Hey @rarrais and @miguelriemoliveira. It seems I was wrong and it is in fact ATOM that needs the X server to run, so it wasn't my mistake.
Running the calibration locally without mounting the X11 volume and declaring the DISPLAY env variable results in the same error.
So it seems the question now is: how can I enable the X server inside the Github Actions container? Because just running xhost +
doesn't seem to work. I tried this using act
and then I ran it on Github to show you the log.
Hi @Kazadhum ,
The calibration evaluation will run some imshows from opencv, thus it needs an X server.
I think there is a mode however where no windows ares launched.

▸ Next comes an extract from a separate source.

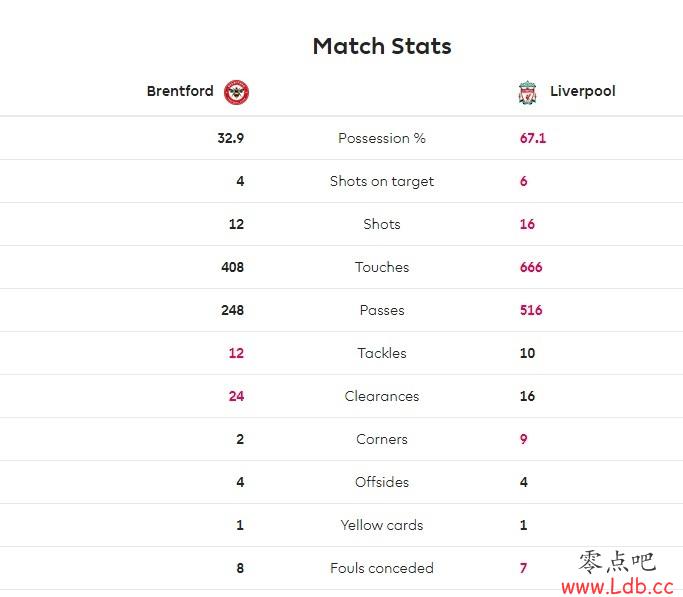Select the Fouls conceded stat label
This screenshot has height=597, width=683.
(382, 568)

How are you launching the script?
Hi @miguelriemoliveira! I'm using:
rosrun atom_evaluation rgb_to_rgb_evaluation -train_json $ATOM_DATASETS/t2rgb/atom_calibration.json -test_json $ATOM_DATASETS/t2rgb/dataset.json --sensor_source right_camera --sensor_target left_camera --show_images False -sfr $HOME/
Note that I have show_images
set to false, but the same error happens. Thank you! :)
Hi @Kazadhum ,
I think the show_images flag is an action_true flag, meaning you add it to set true, and do not enter it to have it false.

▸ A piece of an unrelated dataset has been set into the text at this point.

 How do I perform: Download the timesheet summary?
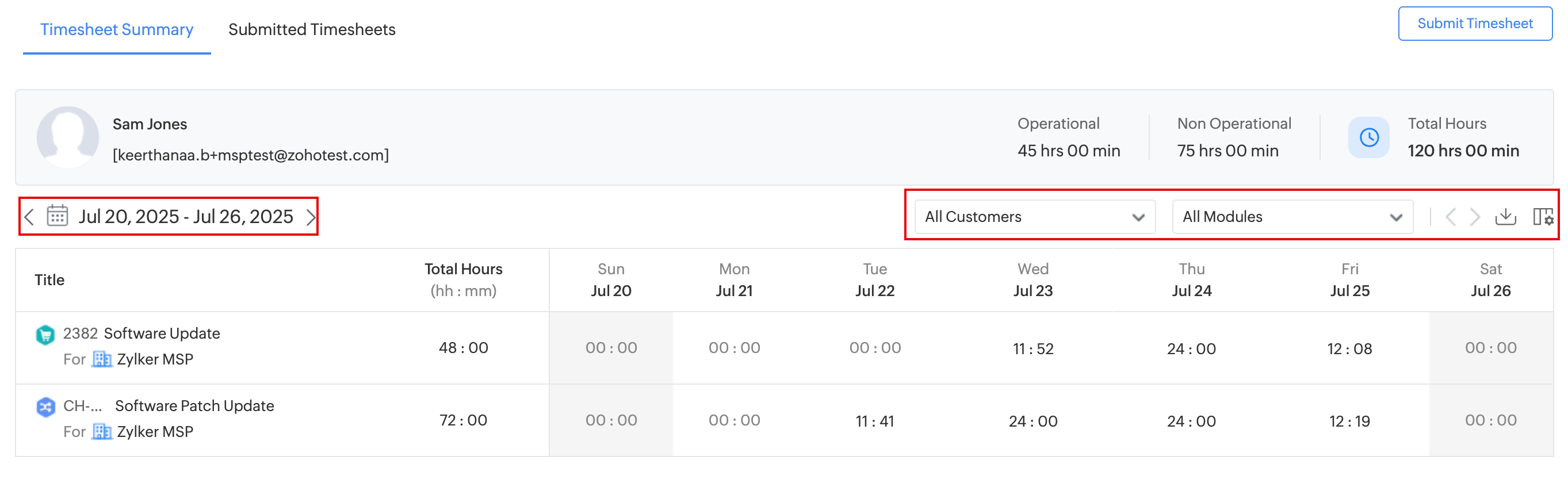(1505, 217)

Can you post the output of
rosrun atom_evaluation rgb_to_rgb_evaluation -h
Hi @Kazadhum ,
I think the show_images flag is an action_true flag, meaning you add it to set true, and do not enter it to have it false.
Can you post the output of
rosrun atom_evaluation rgb_to_rgb_evaluation -h
Hello @miguelriemoliveira! Here's the output you asked for:
usage: rgb_to_rgb_evaluation [-h] -train_json TRAIN_JSON_FILE -test_json TEST_JSON_FILE -ss
SENSOR_SOURCE -st SENSOR_TARGET [-si] [-sfr SAVE_FILE_RESULTS]
optional arguments:
-h, --help show this help message and exit
-train_json TRAIN_JSON_FILE, --train_json_file TRAIN_JSON_FILE
Json file containing train input dataset.

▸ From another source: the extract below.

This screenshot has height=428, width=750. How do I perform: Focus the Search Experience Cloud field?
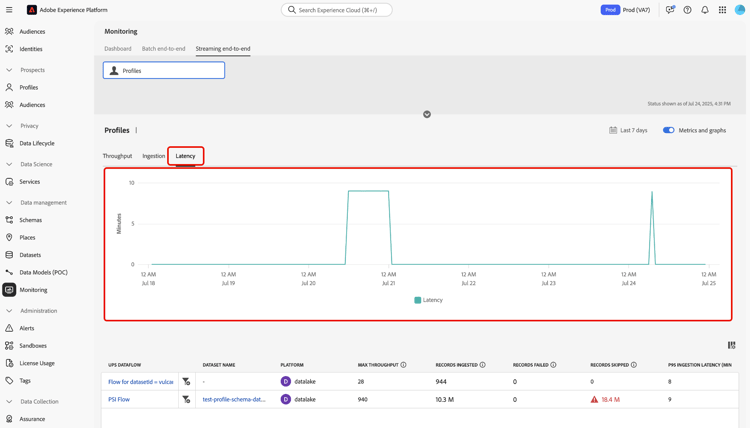click(x=337, y=10)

-test_json TEST_JSON_FILE, --test_json_file TEST_JSON_FILE
Json file containing test input dataset.
-ss SENSOR_SOURCE, --sensor_source SENSOR_SOURCE
Source transformation sensor.
-st SENSOR_TARGET, --sensor_target SENSOR_TARGET
Target transformation sensor.
-si, --show_images If true the script shows images.
-sfr SAVE_FILE_RESULTS, --save_file_results SAVE_FILE_RESULTS
Output folder to where the results will be stored.
Thanks,
so you see the [-si] ? iIt does not have value in capitals after it.
That means if you want images you use
rosrun atom_evaluation rgb_to_rgb_evaluation ... --show_images
if you you do not you run
rosrun atom_evaluation rgb_to_rgb_evaluation ...
Thanks,
so you see the [-si] ? iIt does not have value in capitals after it.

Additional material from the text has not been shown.